In dat verband heeft hij onder meer aangevoerd dat [appellante] aan de rechter kant van het fietspad op de stoep liep en dat zij, toen hij op het punt stond haar te passeren, plotseling zonder te kijken het fietspad is opgelopen. Verder heeft [geïntimeerde] de aard en de omvang van het letsel van [appellante] betwist alsook het causaal verband tussen de klachten van [appellante] en het ongeval.
3.2.4.[geïntimeerde] heeft op zijn beurt in reconventie gevorderd om, uitvoerbaar bij voorraad:
1. voor recht te verklaren dat [appellante] onrechtmatig jegens [geïntimeerde] heeft gehandeld;
2. [appellante] te veroordelen tot vergoeding van de door [geïntimeerde] geleden schade c.q. gemaakte kosten, die tot dus ver worden begroot op € 6.858,06, te vermeerderen met wettelijke rente vanaf de dag der dagvaarding tot aan de dag der algehele voldoening, althans een in goede justitie.
3.2.5.In dat verband heeft [geïntimeerde] (samengevat) aangevoerd dat [appellante] jegens hem onrechtmatig heeft gehandeld. [appellante] is zes en een half jaar na het voorval en een goede zes jaar na de laatste correspondentie tot dagvaarding overgegaan. Gelet op het feit dat zij is bijgestaan door een advocaat, moet zij hebben geweten dat de vordering al was verjaard.
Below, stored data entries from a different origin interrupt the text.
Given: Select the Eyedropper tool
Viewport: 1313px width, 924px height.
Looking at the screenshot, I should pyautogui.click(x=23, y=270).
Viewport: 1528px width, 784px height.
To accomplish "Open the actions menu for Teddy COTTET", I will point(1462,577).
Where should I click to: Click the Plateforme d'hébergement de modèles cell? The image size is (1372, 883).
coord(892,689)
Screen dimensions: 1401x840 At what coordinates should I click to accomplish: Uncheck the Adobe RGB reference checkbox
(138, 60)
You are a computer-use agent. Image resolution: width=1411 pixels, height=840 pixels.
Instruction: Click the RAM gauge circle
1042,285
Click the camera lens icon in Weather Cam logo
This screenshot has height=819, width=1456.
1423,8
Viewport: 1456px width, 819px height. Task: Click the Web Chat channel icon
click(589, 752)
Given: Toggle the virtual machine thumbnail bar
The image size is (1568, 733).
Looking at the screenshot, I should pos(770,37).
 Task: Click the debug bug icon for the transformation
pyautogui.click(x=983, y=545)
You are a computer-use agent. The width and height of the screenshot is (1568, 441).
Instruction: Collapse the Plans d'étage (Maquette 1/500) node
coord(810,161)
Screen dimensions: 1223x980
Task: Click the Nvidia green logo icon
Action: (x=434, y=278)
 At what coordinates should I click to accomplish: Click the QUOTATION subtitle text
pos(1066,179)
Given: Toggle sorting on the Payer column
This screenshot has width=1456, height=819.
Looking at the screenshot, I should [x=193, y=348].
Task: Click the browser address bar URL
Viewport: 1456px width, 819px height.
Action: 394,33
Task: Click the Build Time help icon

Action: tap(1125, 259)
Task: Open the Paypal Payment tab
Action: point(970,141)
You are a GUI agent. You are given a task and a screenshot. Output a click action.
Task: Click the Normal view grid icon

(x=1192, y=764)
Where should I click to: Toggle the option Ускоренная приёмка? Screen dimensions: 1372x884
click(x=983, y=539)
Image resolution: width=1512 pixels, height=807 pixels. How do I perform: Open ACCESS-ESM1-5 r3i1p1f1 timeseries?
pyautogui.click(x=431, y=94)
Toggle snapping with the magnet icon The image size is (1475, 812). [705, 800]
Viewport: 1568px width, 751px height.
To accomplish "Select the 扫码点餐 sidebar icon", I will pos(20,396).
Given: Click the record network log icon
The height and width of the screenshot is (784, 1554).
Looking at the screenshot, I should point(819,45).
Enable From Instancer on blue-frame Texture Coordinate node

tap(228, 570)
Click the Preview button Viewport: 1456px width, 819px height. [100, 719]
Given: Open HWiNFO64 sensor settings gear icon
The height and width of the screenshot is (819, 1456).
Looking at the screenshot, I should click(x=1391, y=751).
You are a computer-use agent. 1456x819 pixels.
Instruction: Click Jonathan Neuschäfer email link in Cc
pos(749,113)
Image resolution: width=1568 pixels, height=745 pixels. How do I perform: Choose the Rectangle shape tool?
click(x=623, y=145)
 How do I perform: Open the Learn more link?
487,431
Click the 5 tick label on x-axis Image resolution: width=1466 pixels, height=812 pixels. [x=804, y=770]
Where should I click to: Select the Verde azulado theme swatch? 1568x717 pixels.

Door [geïntimeerde] desondanks in deze procedure te betrekken, terwijl zij weet dat deze geen kans van slagen heeft, maakt [appellante] zich schuldig aan misbruik van procesrecht. Door te volharden in haar claim heeft zij [geïntimeerde] nodeloos op kosten gejaagd. Er is dan ook voldaan aan de voorwaarden voor een volledige vergoedingsplicht terzake de proceskosten op grond van onrechtmatig handelen.
3.2.6.[appellante] heeft verweer gevoerd tegen de vordering van [geïntimeerde] . Zij heeft zich in dat verband op het standpunt gesteld dat er van onrechtmatig handelen jegens [geïntimeerde] geen sprake is. Ook heeft [appellante] de hoogte van de door [geïntimeerde] gevorderde schadevergoeding betwist, terwijl zij opmerkt dat [geïntimeerde] zelf geen proceskosten heeft omdat hij is verzekerd voor rechtsbijstand.
3.2.7.De kantonrechter heeft een comparitie van partijen gelast en deze heeft op 16 mei 2019 plaatsgevonden. Het daarvan opgemaakte proces-verbaal bevindt zich bij stukken.
3.2.8.In het eindvonnis van 26 juni 2019 heeft de kantonrechter (samengevat) in conventie geoordeeld dat de schadevergoedingsvordering van [appellante] is verjaard. In reconventie is geoordeeld dat niet kan worden gezegd dat de vorderingen van [appellante] evident ongegrond zijn, zodat geen sprake is van onrechtmatig handelen.
Op grond daarvan zijn in conventie de vorderingen van [appellante] afgewezen, is zij in de proceskosten van de conventie veroordeeld en in reconventie zijn de vorderingen van [geïntimeerde] afgewezen met veroordeling van [geïntimeerde] in de kosten van de reconventie.